QUOTE (Siman @ Nov 20 2014, 06:40 AM)
On location A, only 86 seconds after touchdown, horizontal component of Philae speed is 0.314 m/s (it had no time to change), and on location B average horizontal component of speed up to that point is 0.335 m/s. There is another unused parameter. We have been told that bounce velocity was 0.38 m/s (Philae acceleration sensors). Because we have horizontal component of that speed, it now possible to calculate bounce angle. It is arccos(31/38)=34.28 (40 degrees in pictures is from previous, not so precise measurement, sorry). ...
That's about consistent with my first estimates. But we need to be careful with the extrapolation, since due to the height of the jump the rotation of the comet under Philae cannot be neglected. Philae's angular velocity relative to the center of mass of 67P slows down with height. This applies to the velocity over ground, too. For a mean height (integrated over time) of 1 km (as an upper bound estimate) this could be up to about 0.9 km (within 1h50m for a 12.7h rotation period, 1km * 2 pi * 1h50m / 12.7h), which may have to be subtracted, not ruling out, that Malmer's simulations may be roughly correct.
With 0.335 m/s the jump would be 2211 m in 1h50m, minus 900m would be 1311 m over ground.
The value depends mainly on the angle (vertically and horizontally) between the tangent of 67P's rotation and Philae immediately after first td. For a rough estimate needed for the integration a parabolic trajectory should do the job, a better approximation would be a Kepler ellipse. A detailed simulation may return even better results, provided the initial conditions would be known better.
Edit: If the sensors measured the vertical velocity component, we need the arctan instead of arccos, arctan (38/31) = 50.8 degrees.

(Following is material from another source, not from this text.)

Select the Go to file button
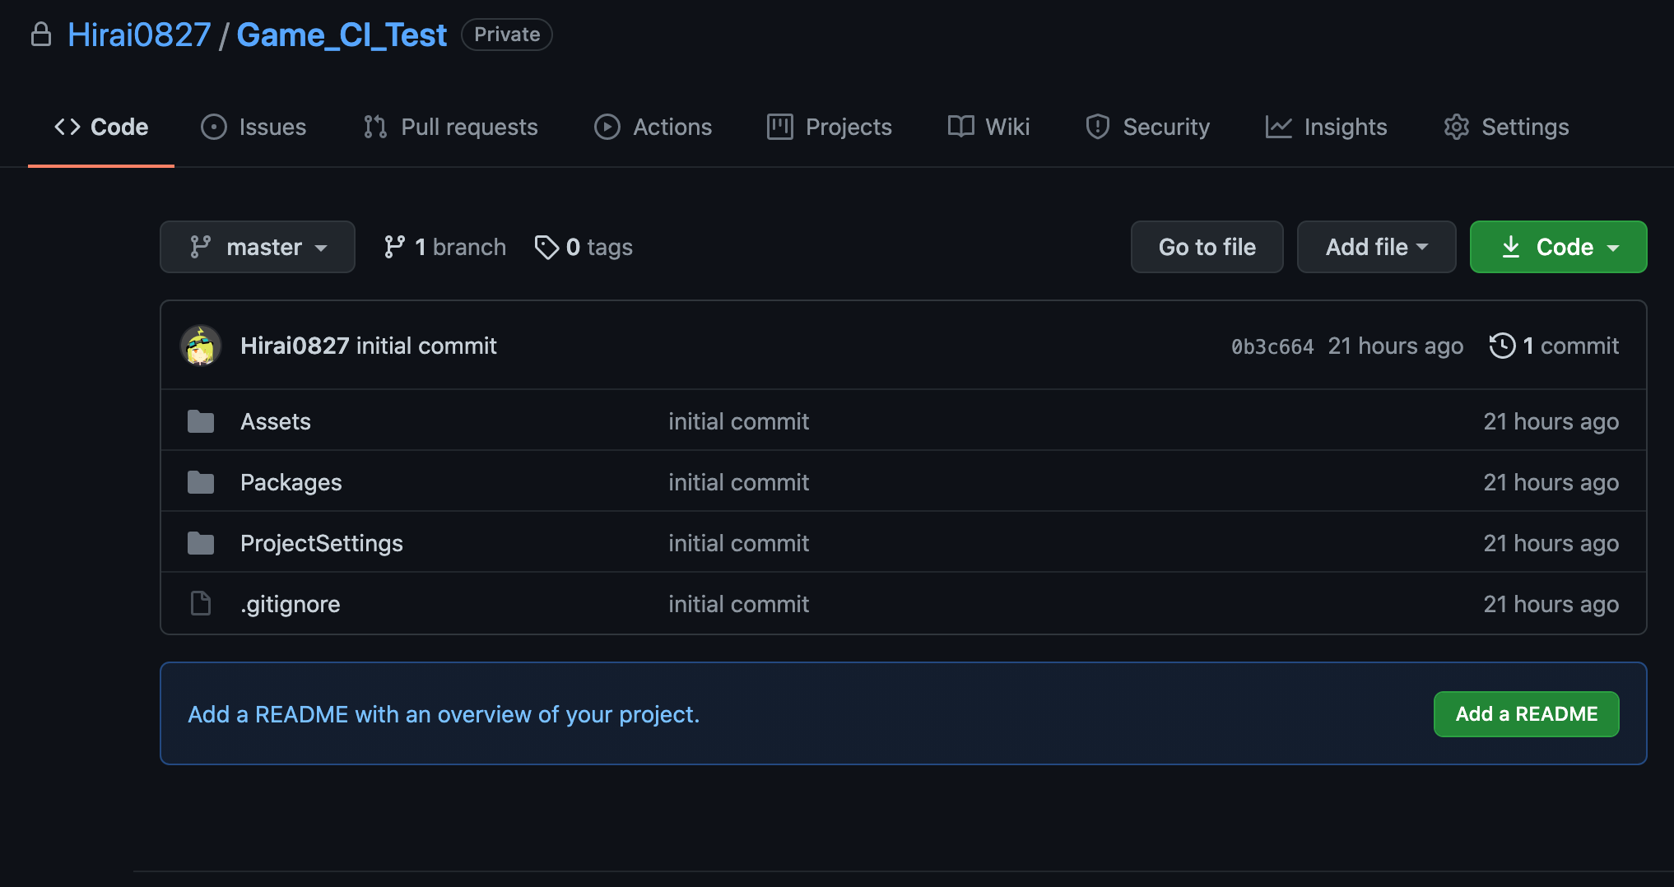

Edit 2: For the (very much simplified) parabolic trajectory with 50.8° vertical at 1st td, I get a mean height of 452 m ( = 2/3 * (2211m / 2) * 1/2 * 38/31, after some calculus and geometry: mean height = 2/3 max height by subtracting 1/(2a) times integral over x² from -a to a, from a², ascent time = descent time, (mx²)' = 2mx), hence about 405 m to be considered (vectorially) for the horizontal jump distance near the equator. This estimate is most likely too low, since it assumes a homogenious field of gravity.